How Early Childhood Impacts Adult Relationships
Emotion-focused therapy (EFT) is a type of counseling that focuses on emotional connection as a healing agent. When used in couple counseling, therapists seek to establish a secure connection that brings the couple closer together where they mutually see the other as a safe haven. This process utilizes the theoretical framework called “attachment theory.”
In order to understand how EFT works, let’s look at the basics of attachment theory—and how attachment styles learned in early childhood can impact our relationships in the future.
Attachment Theory: The Basics
Attachment theory began with the work of psychoanalyst John Bowlby. In 1958, Bowlby set out to understand why some infants in his care experienced intense distress when separated from their mothers. He came to the conclusion that a child’s earliest relationship with their primary caregiver played a major role in their social, emotional, and cognitive development. He also observed a link between infants’ separation from their mothers in orphanages to maladjustment in adulthood.
In essence, Bowlby’s research theorized that infants’ innate drive to seek closeness to a caregiver is an adaptive survival strategy. Dependent on others to meet their basic needs, infants ensure their survival by reaching out for attention—or finding secure attachment.
Psychologist Mary Ainsworth built on this theory by putting it to the test in what is known as the “Strange Situation.” The experiment looked at how infants reacted to their mother leaving the room and returning and also how they reacted to a stranger attempting to comfort them when their mother was out of the room. From this, Ainsworth observed several different patterns and categorized them by the infant’s distress and attempts (or lack thereof) to rejoin their mother. This laid a theoretical foundation for different styles of attachment.
Attachment in Couple Counseling
From a developmental standpoint, it was well established that separation from the primary caregiver was detrimental to a growing child, but what does this look like in adulthood?

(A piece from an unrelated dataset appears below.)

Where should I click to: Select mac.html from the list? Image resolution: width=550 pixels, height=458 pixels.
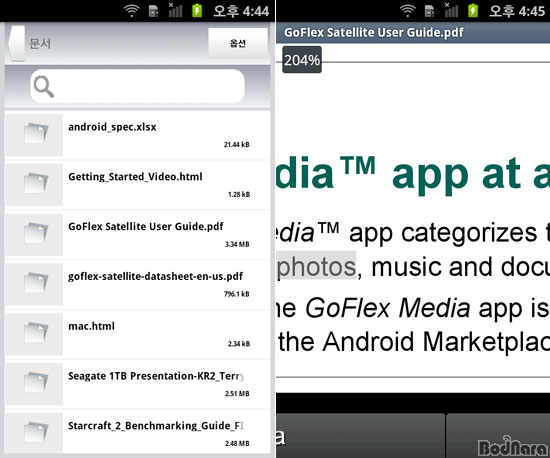click(x=137, y=334)
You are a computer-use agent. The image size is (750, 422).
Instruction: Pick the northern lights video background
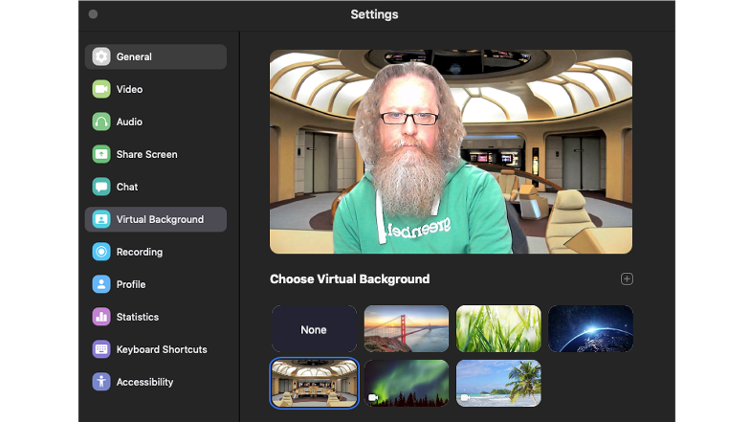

In the 1980s, Dr. Sue Johnson applied the premises of attachment theory to couples in the therapy setting. She found that adults, like infants, also have an innate need for connection with others. In adulthood, close relationships can provide the emotional connection and security that afford resiliency and foster a positive sense of self. In a marriage where each person is accessible, responsive, and emotionally engaged with the other, both are able to rely on the other, which is known as a secure base or “safe haven.” Both partners are in tune with their own and the other’s needs and are comfortable expressing them. While this is the ideal of EFT, many couples seek therapy when their relationship is experiencing a crisis, and it feels anything but safe.
The Adult Attachment Styles
When couples are securely attached, they seek each other out and easily communicate their needs, which makes for a close, stable, and satisfying relationship. When couples are not securely attached, often it’s because they are interacting (and reacting) out of fear, insecurities, and self-protective strategies. These strategies might have made sense as a child, but in adult relationships, they inhibit connection with others.
The four main attachment styles are secure, anxious, dismissive-avoidant, and fearful-avoidant. Often, the mismatch of these types in couples sets up a dynamic where each partner has a different strategy that triggers the insecurities or self-protective behaviors of the other.
Remember the dance? Strategies for attachment often create that repeating cycle of engagement where couples get stuck. Helping couples become aware of their dance and the strategies they use is an important focus of the EFT therapist’s job. Individuals learn to access and name their emotions and become attuned to their partner’s as well. Through this process, they learn the language to tell their partner what they need and offer acceptance and compassion for the other’s needs. Secure attachment can be earned by making these practices a habit and continually seeking connection with each other.
Fixed or Flexible?
While we can’t change our past and the situations that shaped our attachment styles, we can absolutely move closer toward secure attachments in our relationships. For some, this means repairing the connection after a heated argument instead of sleeping on the couch and “forgetting about it” the next day. For others, this might mean calming yourself before accusing your partner of cheating when they were due home two hours ago and they aren’t picking up their phone.
Just like learning a sport or riding a bike, practice, and repetition of healthy new habits will one day make secure behaviors second nature. An EFT therapist's hope is that practicing security leads to a healthy, securely attached relationship that can weather life's troubles as they come.